Cy Twombly understood this, painting his Quattro Stagioni between Rome and Lexington. His canvases carry within them the memory of all his displacements, this sedimentation of visual experiences crystallizing into gestures. The nomadic studio, perhaps this is it: transforming each place into an additional layer of one’s personal artistic geology.
Constraints imposed by mobility also generate unexpected creative solutions. How to paint large in a reduced space? How to dry an ink canvas in a room without ventilation? These practical questions, far from hindering creation, stimulate it. They force the invention of new protocols, rethinking the relationships between work and its creation environment.
The art of adaptation
The nomadic studio reveals a truth often obscured by the myth of the studio-sanctuary: art is born from constraint, not comfort. When everything becomes provisional, each gesture counts double. No room for approximation, for “I’ll try again tomorrow.” The urgency of imminent departure gives particular intensity to each work session.
This assumed precarity paradoxically rejoins a certain artistic tradition. Turner’s travel notebooks, Piranesi’s prison drawings, Goya’s war sketches: so many works born from the impossibility of a stable studio. Western art has always known how to flourish in discomfort, transform obstacle into revelation.
One must also learn to negotiate with owners, neighbors, building regulations. The nomadic artist develops a particular diplomacy, one that allows creating without disturbing, appropriating space without invading it. This permanent negotiation with environment becomes an integral part of the creative process.
The dispersed community
The isolation of the traditional studio gives way to an unprecedented form of artistic sociability.
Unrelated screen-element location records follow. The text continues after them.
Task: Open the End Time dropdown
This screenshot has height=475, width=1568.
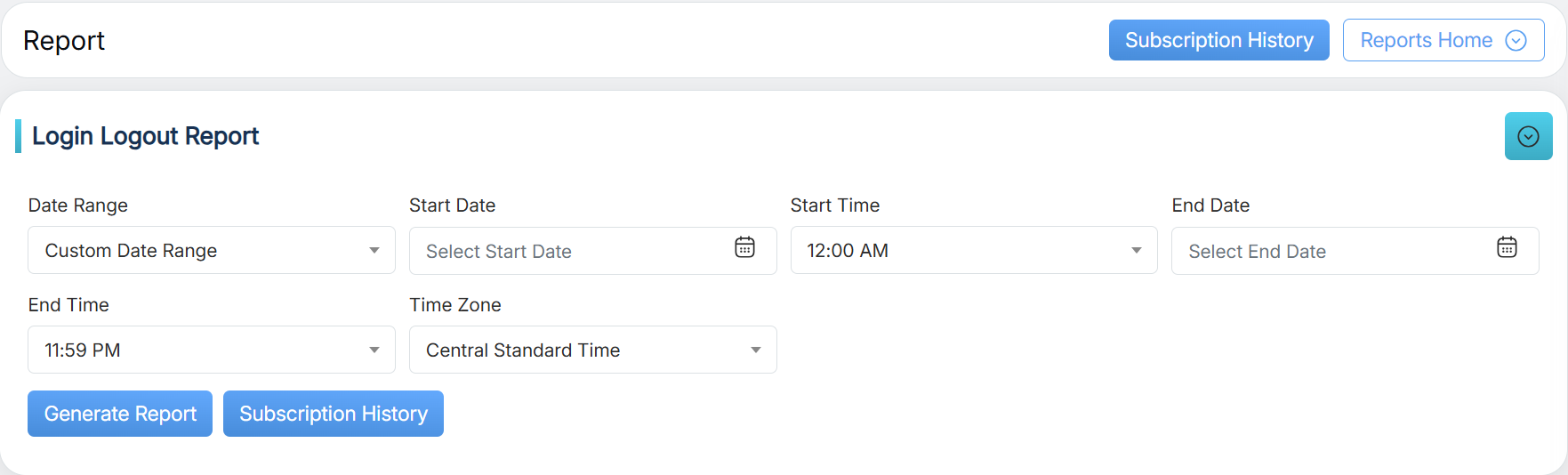Action: point(211,350)
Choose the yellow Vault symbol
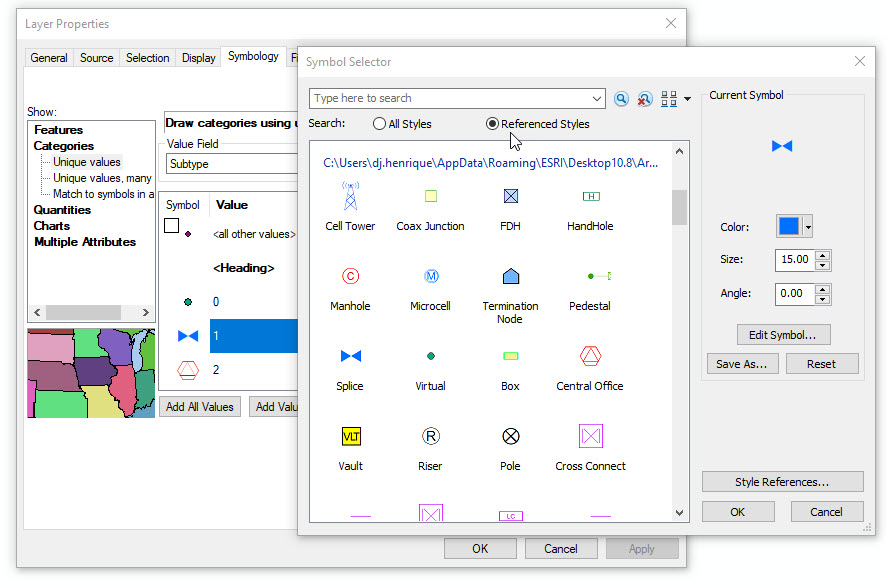Screen dimensions: 886x583 click(351, 436)
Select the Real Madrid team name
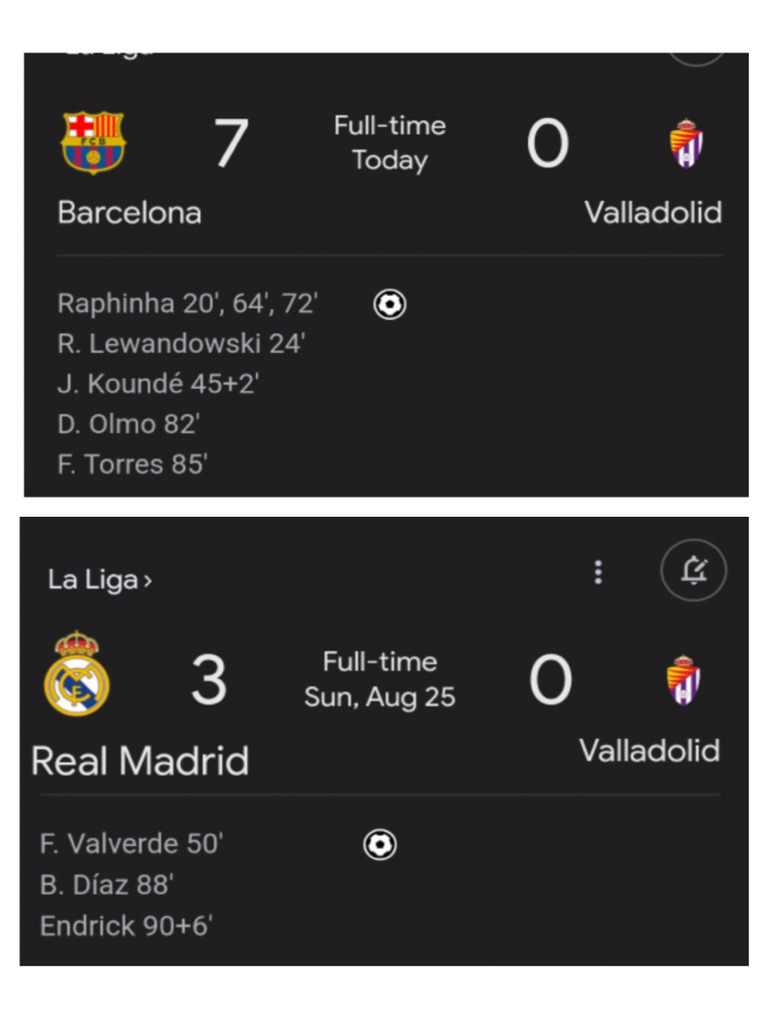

Networks weave beyond borders, creative conversations continue through screens. The nomadic studio is also this dispersed but connected community, these bonds formed in residencies, travels, chance encounters.
This new geography of creation redefines relationships between artistic center and periphery. No longer necessary to be in Paris, New York, or London to exist. The nomadic studio allows drawing from all cultures encountered, nourishing one’s practice with multiple influences. My canvases now bear traces of my childhood’s Puy-en-Velay, Lyon where I always return, but also all those elsewheres that have enriched my mental palette.
Impermanence as creed
In the end, the nomadic studio teaches an essential lesson: impermanence. Each host location reminds us we’re only passing through, that our works themselves have only transitory existence. This acute awareness of the ephemeral gives particular urgency to each ink stroke, preciousness to each creative moment.
Contemporary art, obsessed with conservation, archiving, permanence, perhaps benefits from rediscovering this fugitive dimension. The fertile accident becomes not the exception but the rule when painting in ever-different conditions. Each studio change brings its share of surprises, necessary adaptations, forced innovations.
There’s something profoundly liberating about accepting this geographical instability. Finally, the vastest studio might be the one without walls: the entire world as creative laboratory, each place crossed as a new blank page to blacken. Klee was right: the most solid castles are those that float above terrestrial contingencies.